=== Exercise goal ===
The stretch from the line with "Patrimoni de Catalunya (35, 2364)" through the line with "Health Privacy Policy [link] (42, 2380)" in the records below: write it out exactly, and nothing else.

======== Task inputs ========

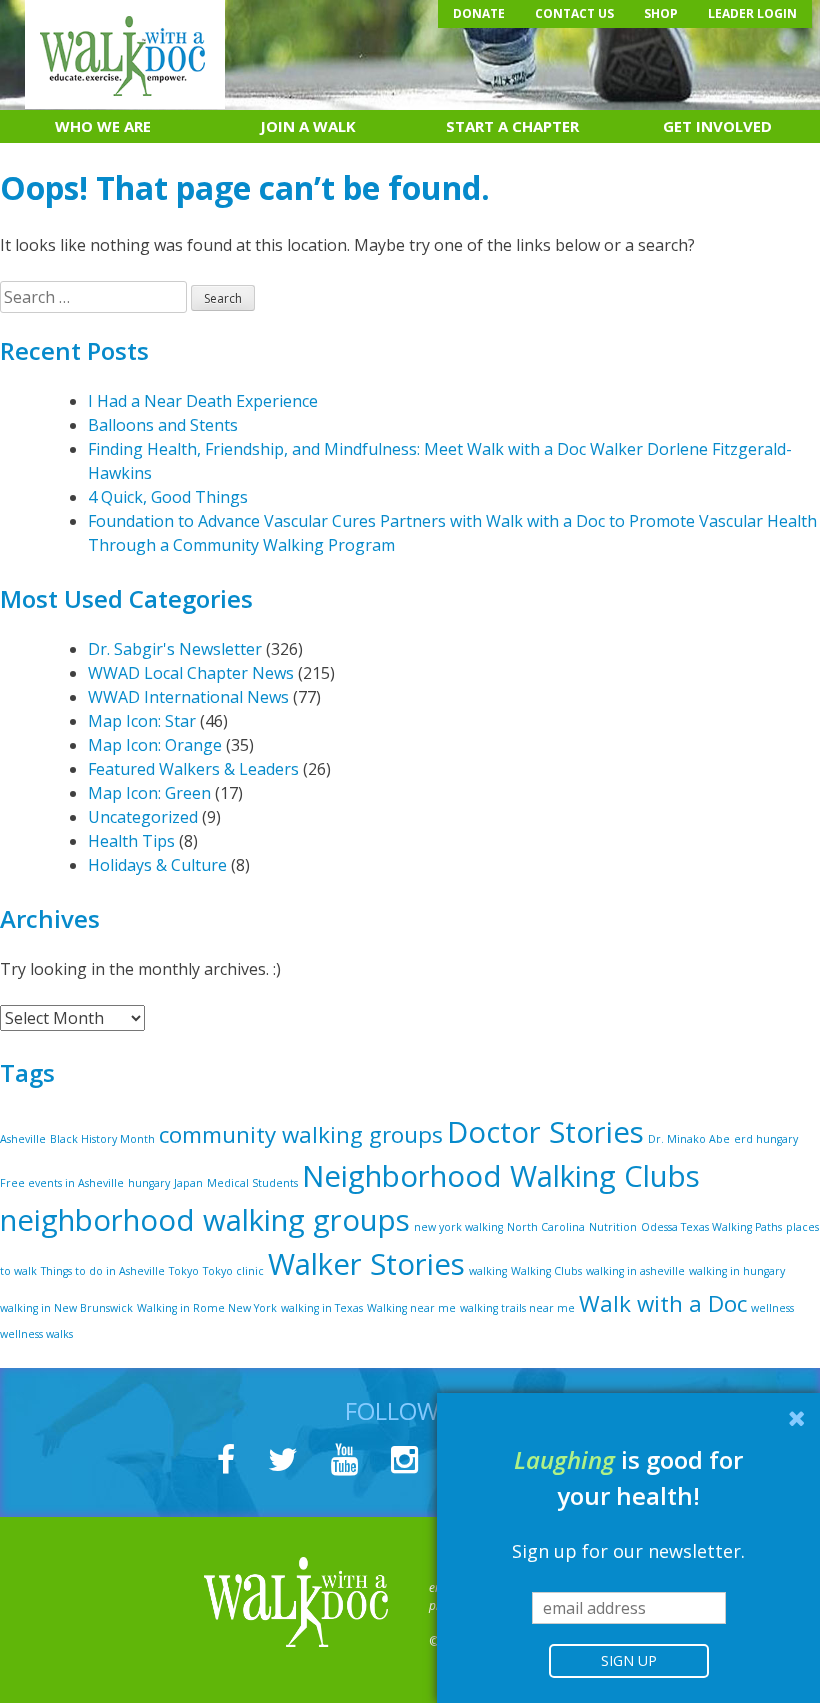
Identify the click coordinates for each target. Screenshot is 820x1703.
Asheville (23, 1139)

========
======== Task inputs ========

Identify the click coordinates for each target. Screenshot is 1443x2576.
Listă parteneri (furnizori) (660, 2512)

========
======== Task inputs ========

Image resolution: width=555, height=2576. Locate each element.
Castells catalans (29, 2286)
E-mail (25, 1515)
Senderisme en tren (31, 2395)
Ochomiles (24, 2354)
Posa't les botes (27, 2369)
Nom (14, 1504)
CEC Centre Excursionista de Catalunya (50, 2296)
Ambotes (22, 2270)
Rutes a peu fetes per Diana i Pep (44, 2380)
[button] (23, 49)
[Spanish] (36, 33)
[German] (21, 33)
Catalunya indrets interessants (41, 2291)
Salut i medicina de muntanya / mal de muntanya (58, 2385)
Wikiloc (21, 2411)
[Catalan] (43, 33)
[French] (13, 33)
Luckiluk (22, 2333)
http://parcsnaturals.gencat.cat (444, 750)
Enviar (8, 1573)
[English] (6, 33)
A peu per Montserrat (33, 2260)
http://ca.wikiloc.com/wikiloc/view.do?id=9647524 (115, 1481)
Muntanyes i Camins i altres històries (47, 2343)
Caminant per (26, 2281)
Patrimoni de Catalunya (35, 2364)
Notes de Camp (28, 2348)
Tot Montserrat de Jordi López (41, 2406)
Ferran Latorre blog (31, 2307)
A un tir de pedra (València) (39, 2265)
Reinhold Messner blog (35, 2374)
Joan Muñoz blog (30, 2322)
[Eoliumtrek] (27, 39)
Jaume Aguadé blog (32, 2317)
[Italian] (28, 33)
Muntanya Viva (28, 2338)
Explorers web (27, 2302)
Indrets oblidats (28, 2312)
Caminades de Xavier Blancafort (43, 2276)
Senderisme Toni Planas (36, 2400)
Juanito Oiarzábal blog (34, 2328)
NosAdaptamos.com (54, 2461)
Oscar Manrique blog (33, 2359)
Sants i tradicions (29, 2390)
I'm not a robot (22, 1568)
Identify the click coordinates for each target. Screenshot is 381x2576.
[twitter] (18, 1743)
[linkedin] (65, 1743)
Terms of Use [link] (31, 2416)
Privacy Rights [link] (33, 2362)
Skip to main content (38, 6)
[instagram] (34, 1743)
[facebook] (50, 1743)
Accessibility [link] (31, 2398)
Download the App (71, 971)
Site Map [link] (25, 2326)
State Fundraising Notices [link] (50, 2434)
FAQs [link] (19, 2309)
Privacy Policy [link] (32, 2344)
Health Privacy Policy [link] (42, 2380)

========

=== Written response ===
Patrimoni de Catalunya (35, 2364)
Notes de Camp (28, 2348)
Tot Montserrat de Jordi López (41, 2406)
Ferran Latorre blog (31, 2307)
A un tir de pedra (València) (39, 2265)
Reinhold Messner blog (35, 2374)
Joan Muñoz blog (30, 2322)
[Eoliumtrek] (27, 39)
Jaume Aguadé blog (32, 2317)
[Italian] (28, 33)
Muntanya Viva (28, 2338)
Explorers web (27, 2302)
Indrets oblidats (28, 2312)
Caminades de Xavier Blancafort (43, 2276)
Senderisme Toni Planas (36, 2400)
Juanito Oiarzábal blog (34, 2328)
NosAdaptamos.com (54, 2461)
Oscar Manrique blog (33, 2359)
Sants i tradicions (29, 2390)
I'm not a robot (22, 1568)
Identify the click coordinates for each target. Screenshot is 381x2576.
[twitter] (18, 1743)
[linkedin] (65, 1743)
Terms of Use [link] (31, 2416)
Privacy Rights [link] (33, 2362)
Skip to main content (38, 6)
[instagram] (34, 1743)
[facebook] (50, 1743)
Accessibility [link] (31, 2398)
Download the App (71, 971)
Site Map [link] (25, 2326)
State Fundraising Notices [link] (50, 2434)
FAQs [link] (19, 2309)
Privacy Policy [link] (32, 2344)
Health Privacy Policy [link] (42, 2380)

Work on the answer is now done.